• _Consegna a_: Elenca tutte le righe che contengono la stringa "perform".

• _Testo pagina_:
'''
Romanzo vincitore del Premio Campiello 2018. - Vincitore del Premio Wondy di letteratura resiliente 2019 - Finalista Premio Letterario nazionale Chianti 32ma edizione.

Con una rara capacità di dare conto alle ambiguità dell'animo umano, Rosella Postorino, ispirandosi alla storia vera di Margot Wölk (assaggiatrice di Hitler nella caserma di Krausendorf) racconta la vicenda eccezionale di una donna in trappola, fragile di fronte alla violenza della storia, forte dei desideri della giovinezza.
'''
• _Consegna b_: Riprendi il testo sul romanzo premiato con il Campiello 2018 e continualo dopo l'ultima frase.

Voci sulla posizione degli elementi
'''
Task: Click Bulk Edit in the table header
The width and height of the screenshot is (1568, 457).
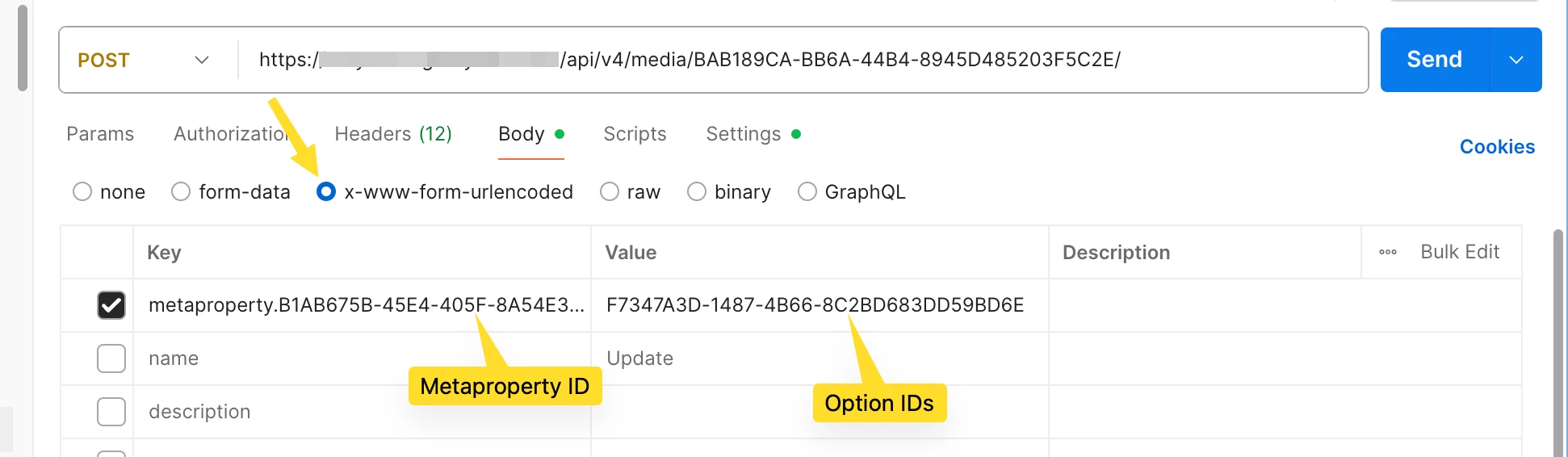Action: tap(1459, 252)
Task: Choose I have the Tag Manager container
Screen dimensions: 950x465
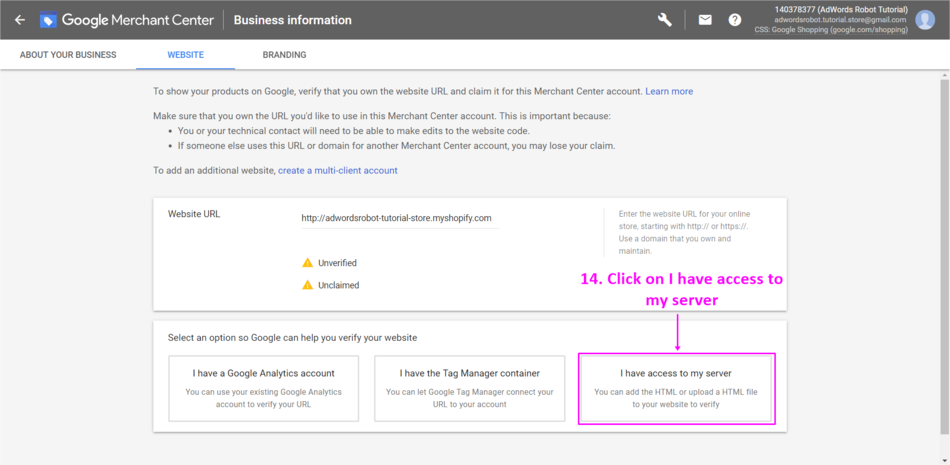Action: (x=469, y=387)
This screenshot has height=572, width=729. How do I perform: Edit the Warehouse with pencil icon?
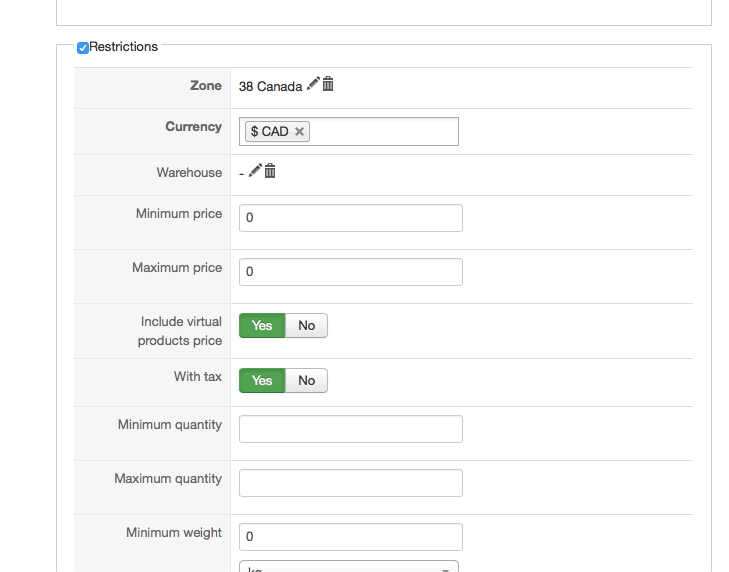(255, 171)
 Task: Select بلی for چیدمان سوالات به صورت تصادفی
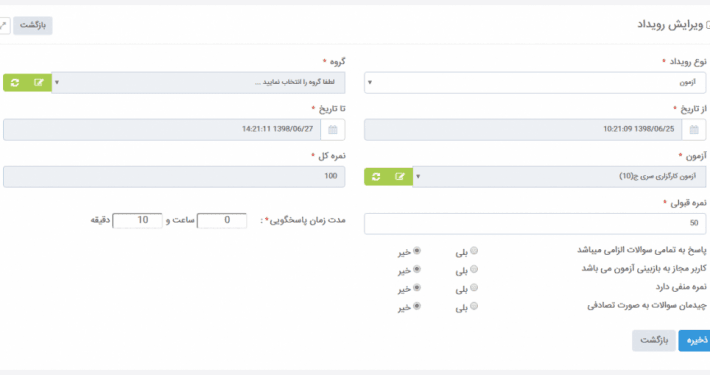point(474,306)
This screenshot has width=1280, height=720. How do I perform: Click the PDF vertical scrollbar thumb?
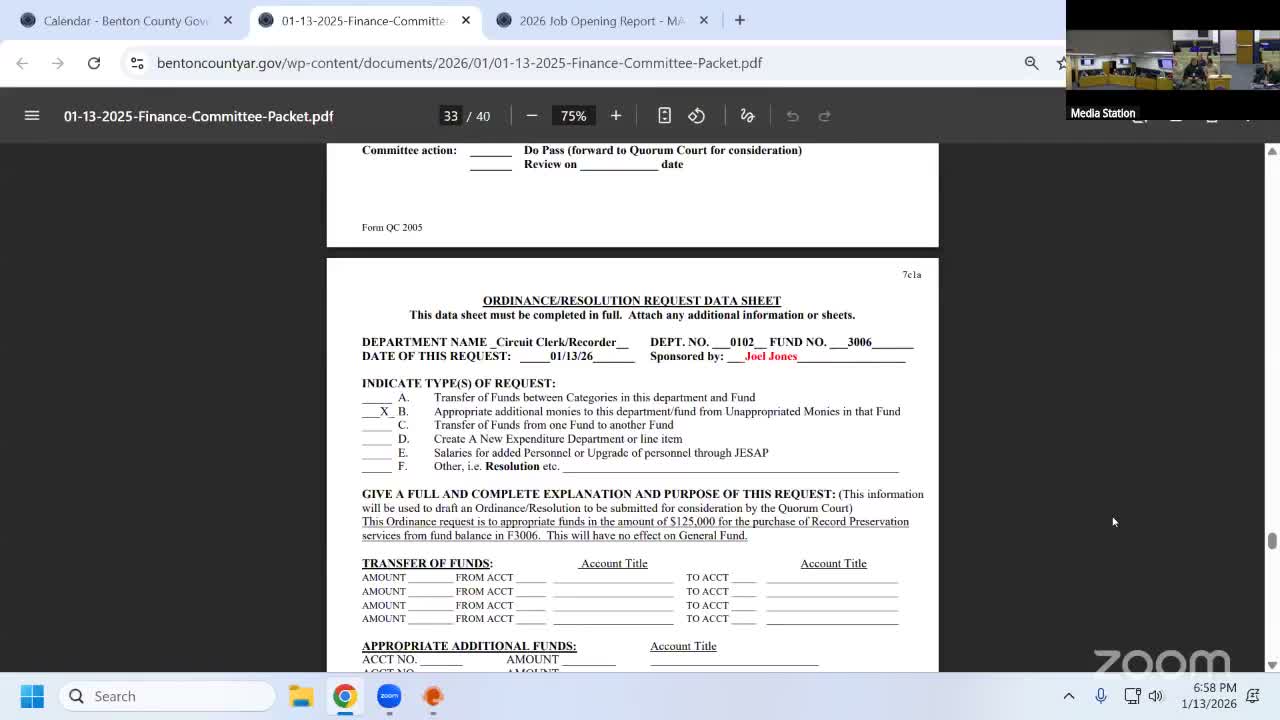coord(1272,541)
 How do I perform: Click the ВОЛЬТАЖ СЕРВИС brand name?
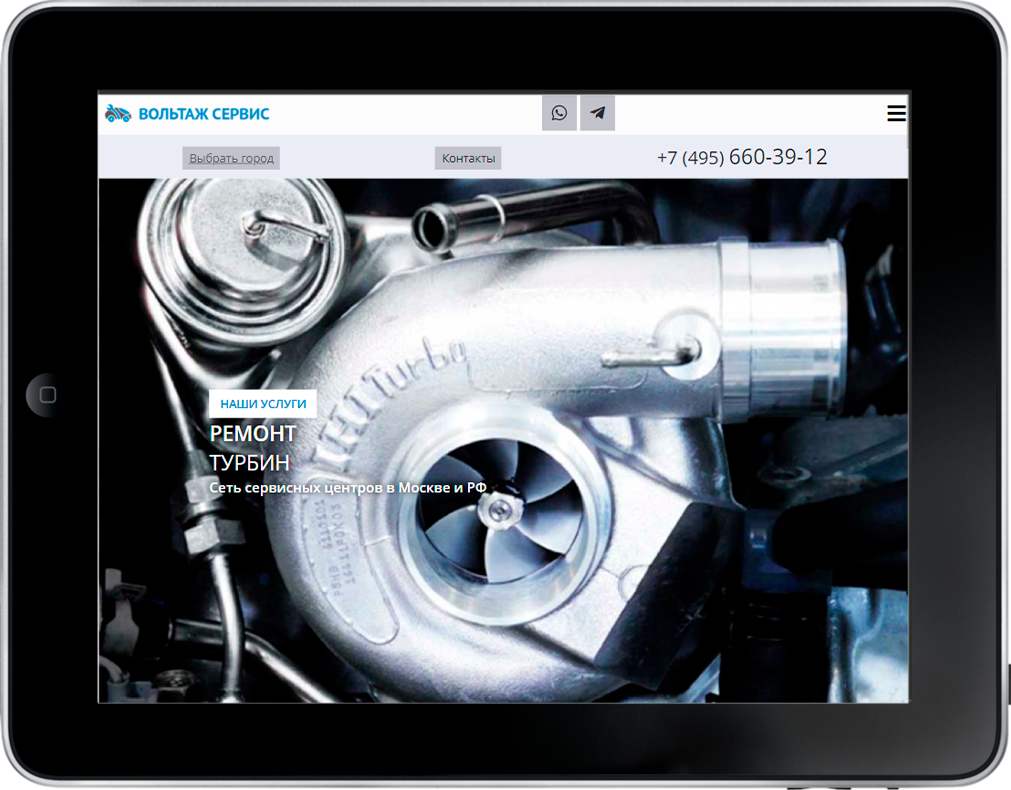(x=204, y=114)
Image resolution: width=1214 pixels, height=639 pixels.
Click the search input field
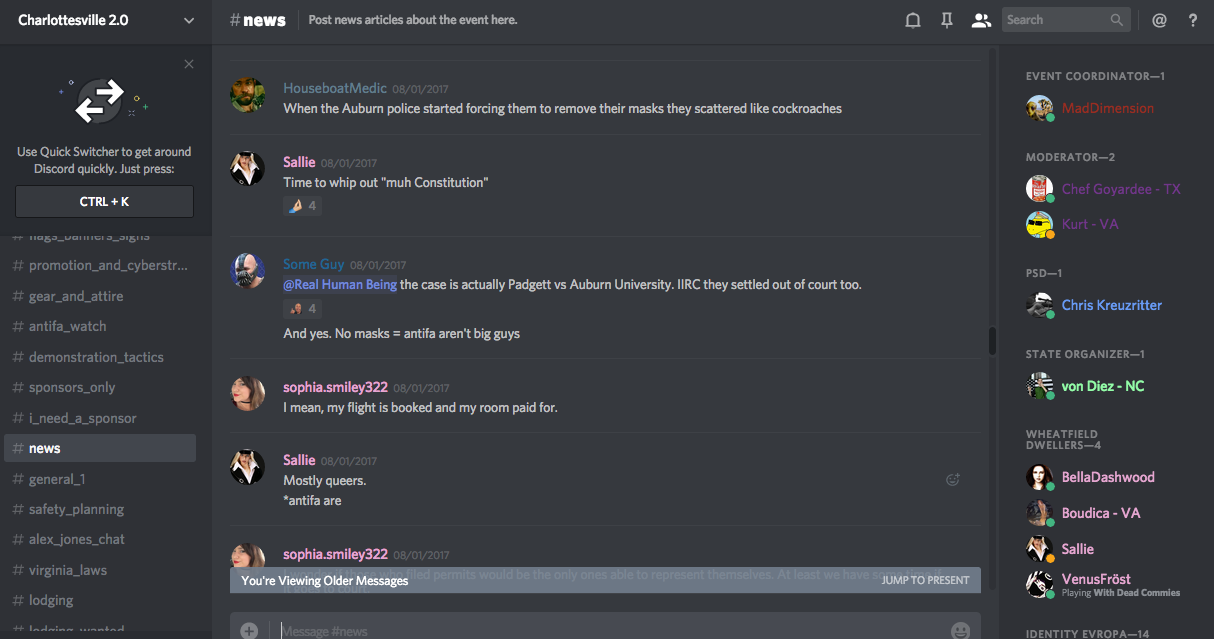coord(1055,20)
'''
• _Risultato esercizio a_:
This screenshot has height=572, width=729. How do I perform: Edit the Warehouse with pencil icon?
This screenshot has width=1280, height=720. How do I perform: Click the PDF vertical scrollbar thumb?
 How do I perform: Click the ВОЛЬТАЖ СЕРВИС brand name?

• _Risultato esercizio b_:
«La voce dell'assaggiatrice cattura il lettore e non lo libera mai, per quanto è vera, tesa, penetrante.» - Donatella Di Pietrantonio

La scrittrice dirige con sicurezza il coro delle assaggiatrici, definisce i loro caratteri, indaga i rapporti di forza e di solidarietà che si instaurano, i segreti e le colpe infrattate nella profondità delle coscienze. - La Lettura, Il Corriere della Sera

"Il mio corpo aveva assorbito il cibo del Führer, il cibo del Führer mi circolava nel sangue. Hitler era salvo. Io avevo di nuovo fame"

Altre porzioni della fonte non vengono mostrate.